There are two solutions of water and spirit of different concentration

We took 'a' from solution 1, so the volume remained =30-a.

Amount of spirit in '30-a' of solution 1= x*(30-a)

Now we added 'a' amount of solution 2.

Amount of spirit in 'a' volume of solution 2= y*a

Total amount of spirit in this solution = x*(30-a) + y*a

Concentration = Amount of spirit/ total volume = x*(30-a) + y*a/30

Similarly you can find the other case and equate the concentration of 2 resultant solutions, since it's given in the question.

The wording of the problem is a bit off.
The following seems to reflect the intent of the problem:



Tank 1 contains 30 liters of x% solution and 0 liters of y% solution.
Tank 2 contains 0 liters of x% solution and 10 liters of y% solution.
For the exchange of volume to yield the same concentration of alcohol in the two tanks, each tank must end with the same ratio of x% solution to y% solution.

We can PLUG IN THE ANSWERS, which represent the volume that must be exchanged between the two tanks.

B: 5 liters
When 5 liters are exchanged between the two tanks, we get:
Tank 1 --> \(\frac{new-x}{new-y} = \frac{30-5}{0+5} = \frac{25}{5} = \frac{5}{1}\)
Tank 2 --> \(\frac{new-x}{new-y} = \frac{0+5}{10-5} = \frac{5}{5} = \frac{1}{1}\)
In this case, the resulting ratio in Tank 1 is GREATER than that in Tank 2.
Eliminate B.

D: 8 liters
When 8 liters are exchanged between the two tanks, we get:
Tank 1 --> \(\frac{new-x}{new-y}= \frac{30-8}{0+8} = \frac{22}{8} = \frac{11}{4}\)
Tank 2 --> \(\frac{new-x}{new-y} = \frac{0+8}{10-8} = \frac{8}{2} = \frac{4}{1}\)
In this case, the resulting ratio in Tank 1 is LESS than that in Tank 2.
Eliminate D.

Since B yields a ratio for Tank 1 that is too GREAT, while D yields a ratio for Tank 1 that is too SMALL, the correct answer must be BETWEEN B AND D.



C: 7.5 liters
When 7.5 liters are exchanged between the two tanks, we get:
Tank 1 --> \(\frac{new-x}{new-y} = \frac{30-7.5}{0+7.5} = \frac{22.5}{7.5} = \frac{45}{15} = \frac{3}{1}\)
Tank 2 --> \(\frac{new-x}{new-y} = \frac{0+7.5}{10-7.5} = \frac{7.5}{2.5} = \frac{75}{25} = \frac{3}{1}\)
Success!
The ratio in each tank is the same.

Algebra:

When k liters are exchanged between the two tanks, we get:
Tank 1 --> \(\frac{new-x}{new-y} = \frac{30-k}{k}\)
Tank 2 --> \(\frac{new-x}{new-y} = \frac{k}{10-k}\)

Since the two ratios must be equal, we get:
\(\frac{30-k}{k} = \frac{k}{10-k}\)
\((30-k)(10-k) = k^2\)
\(300-40k+k^2 = k^2\)
\(300 = 40k\)
\(k = \frac{300}{40} = \frac{30}{4} = \frac{15}{2} = 7.5\)

- **Dataset extract**:
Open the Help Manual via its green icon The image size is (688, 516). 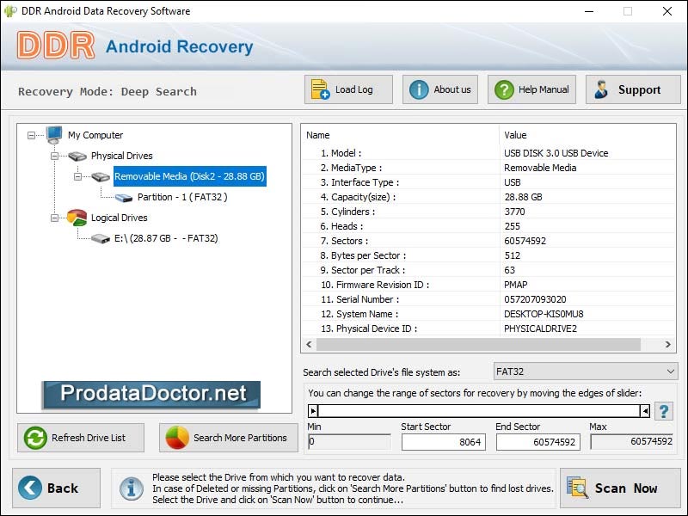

- **Tasks**:
1) According to the mixture thread, how many liters must be exchanged between the two tanks?
2) List every answer choice the mixture thread plugs in, with its letter and volume.
3) Write out everything in the mixture thread from "In this case, the resulting ratio in Tank 1 is LESS" down to "BETWEEN B AND D.".
The material above comes from a separate source and has nothing to do with the mixture thread.

- **Response list**:
1) 7.5 liters.

2)
- B: 5 liters
- D: 8 liters
- C: 7.5 liters

3)
In this case, the resulting ratio in Tank 1 is LESS than that in Tank 2.
Eliminate D.

Since B yields a ratio for Tank 1 that is too GREAT, while D yields a ratio for Tank 1 that is too SMALL, the correct answer must be BETWEEN B AND D.